Facing the reality – bad driving kills
8:40am Friday 4th October 2013 in News
YOUNGSTERS came face to face with the horrors that can be caused by dangerous driving yesterday in a film screening yesterday.
It was part of a campaign being run by Wiltshire Fire and Rescue to highlight the impact of severe car crashes.
Pupils from New College and Dorcan Academy left the auditorium in stunned silence after listening to members of the emergency services who have dealt with serious accidents as well as the victims and families.
The campaign has been running for seven years and organisers hope to speak to every Year 11 pupil in Swindon annually.
Almost every school in Swindon will have attended the show by Christmas.
Ian Hopkins, the road safety manager for Wiltshire Fire and Rescue, said: “This has a real impact on children who have often become very de-sensitised through television and computer games.
“Telling teenagers what not do is one thing and they quite often don’t take much notice.
“We’re not telling them how to behave but showing them directly what the consequences are if they don’t drive safely.”
They heard the harrowing experiences of those who have been first on the scene at fatal accidents and how the consequences have remained with that person many years after the event.
Ian said: “Everything we tell them is true and actually happened, which helps it stick in their minds. We know road deaths are one of the biggest risks and yet there is nothing in the curriculum, so this is the gap we are trying to fill.”
One of the speakers was Clare Brixey, whose son Ashley was killed in a car accident in 2004 aged 20. She believes the show is absolutely vital and every youngster should hear it.
“I felt there was a desperate need for the year 11 group to hear about the dangers they face on the roads,” said Claire.
“When my son died it was becoming an epidemic of deaths so something had do be done.
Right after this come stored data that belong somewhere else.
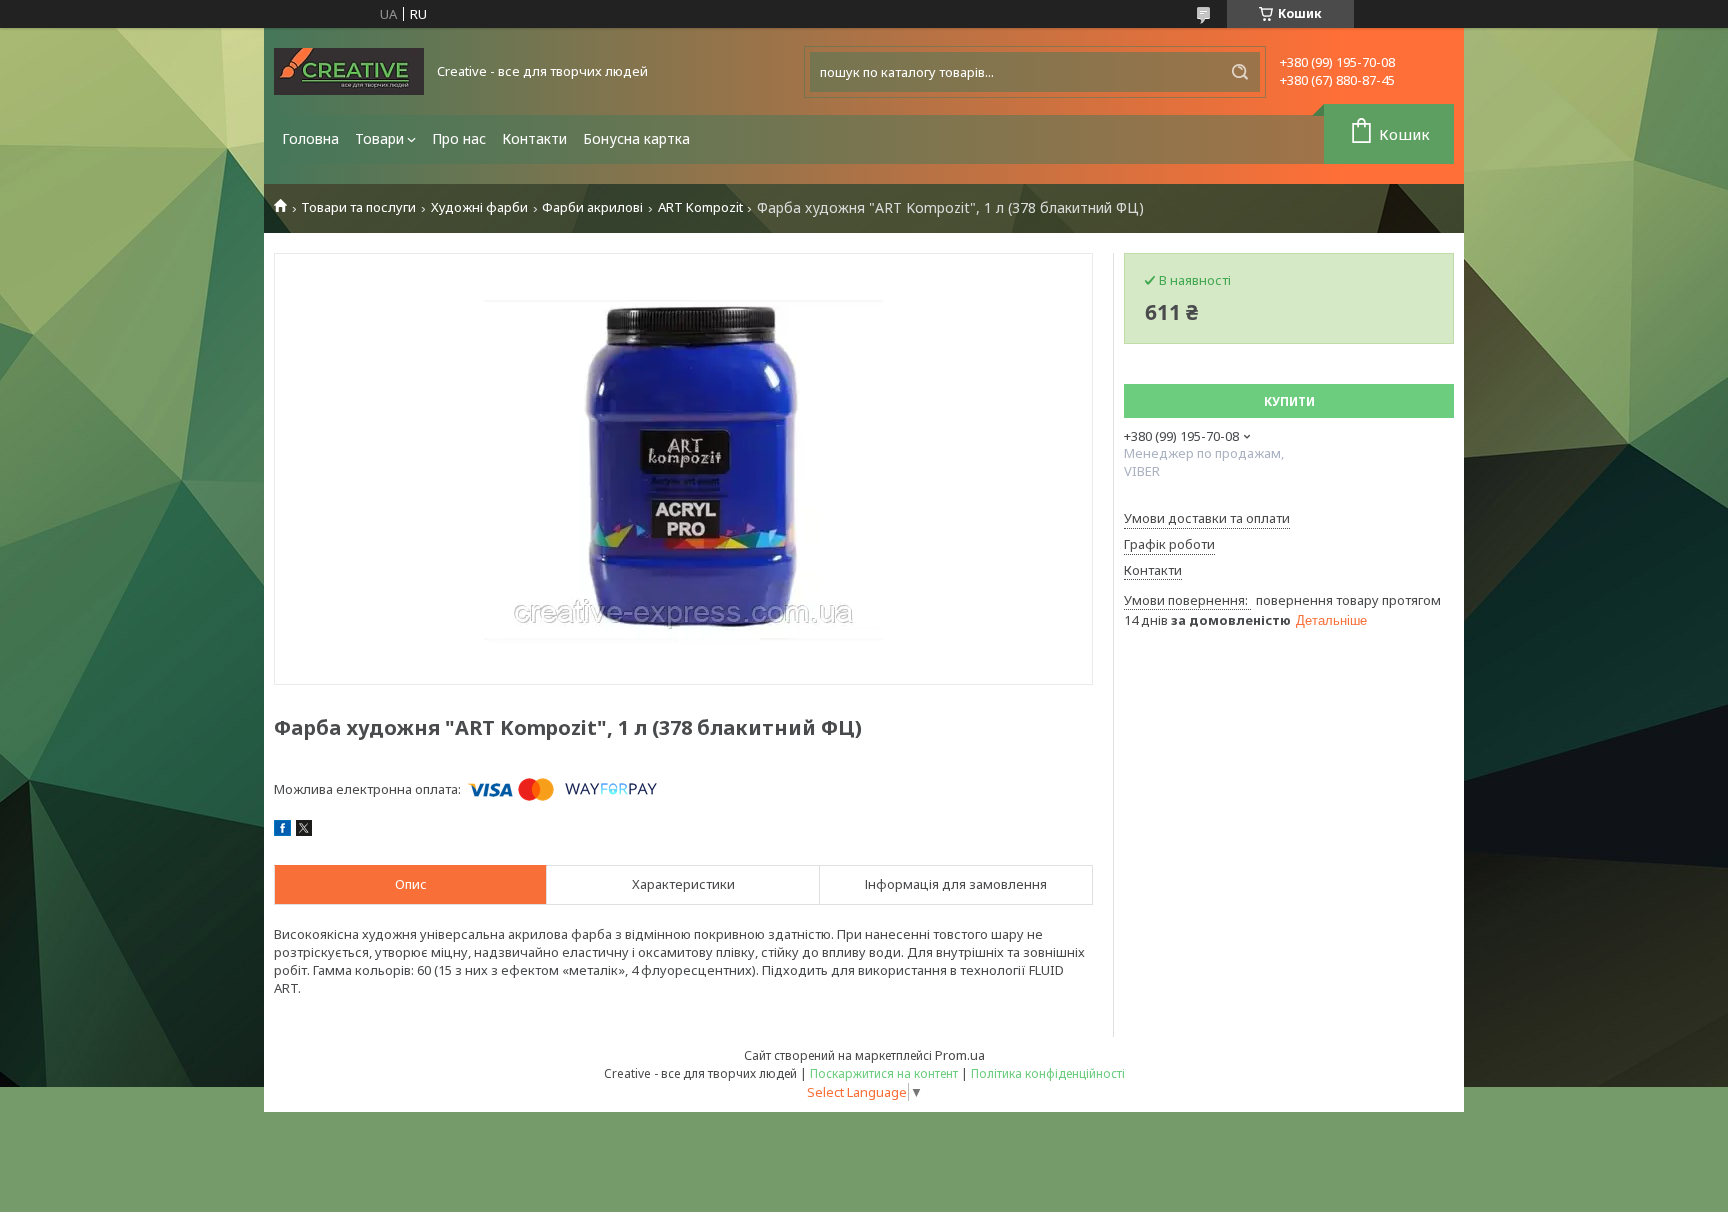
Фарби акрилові (592, 207)
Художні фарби (479, 207)
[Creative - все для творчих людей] (349, 71)
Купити (1289, 401)
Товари (379, 138)
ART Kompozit (700, 207)
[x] (304, 831)
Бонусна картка (636, 138)
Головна (310, 138)
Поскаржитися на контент (884, 1073)
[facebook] (282, 831)
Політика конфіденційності (1048, 1073)
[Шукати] (1240, 72)
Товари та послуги (358, 207)
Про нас (459, 138)
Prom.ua (960, 1055)
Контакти (534, 138)
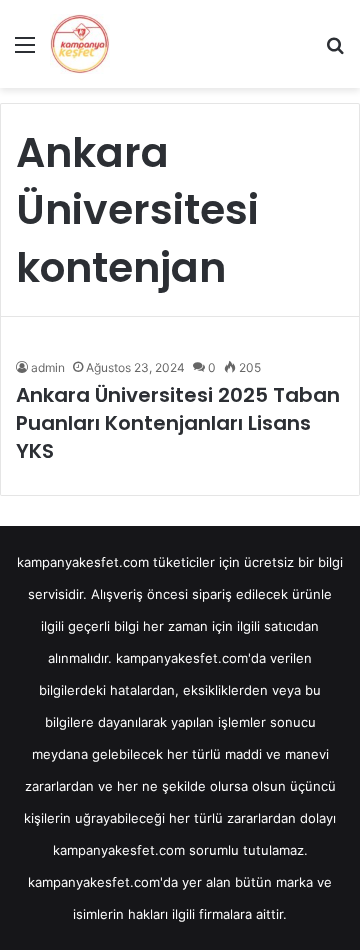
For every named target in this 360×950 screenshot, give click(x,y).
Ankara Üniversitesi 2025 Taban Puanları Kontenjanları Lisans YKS (178, 423)
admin (48, 367)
“It is the year just before they decide whether to leave school so we target as many students as possible.
“You can see by the way the children react when they come out just how much of an impact it has had on them.”
Many of the pupils said they were shocked by what they had seen, with many wiping tears away, such was the effect of the show.
Andrew Holt, 15, of Dorcan Academy, said: “I thought it was an excellent way to get the message across.
“After watching that it will make me a lot more careful when I come to drive. I’ll be telling my friends about it.”
Georgia Henly, 15, also of Dorcan Academy, found the show very powerful.
“It was certainly very hard-hitting. It’s a much better way of informing people than adverts.”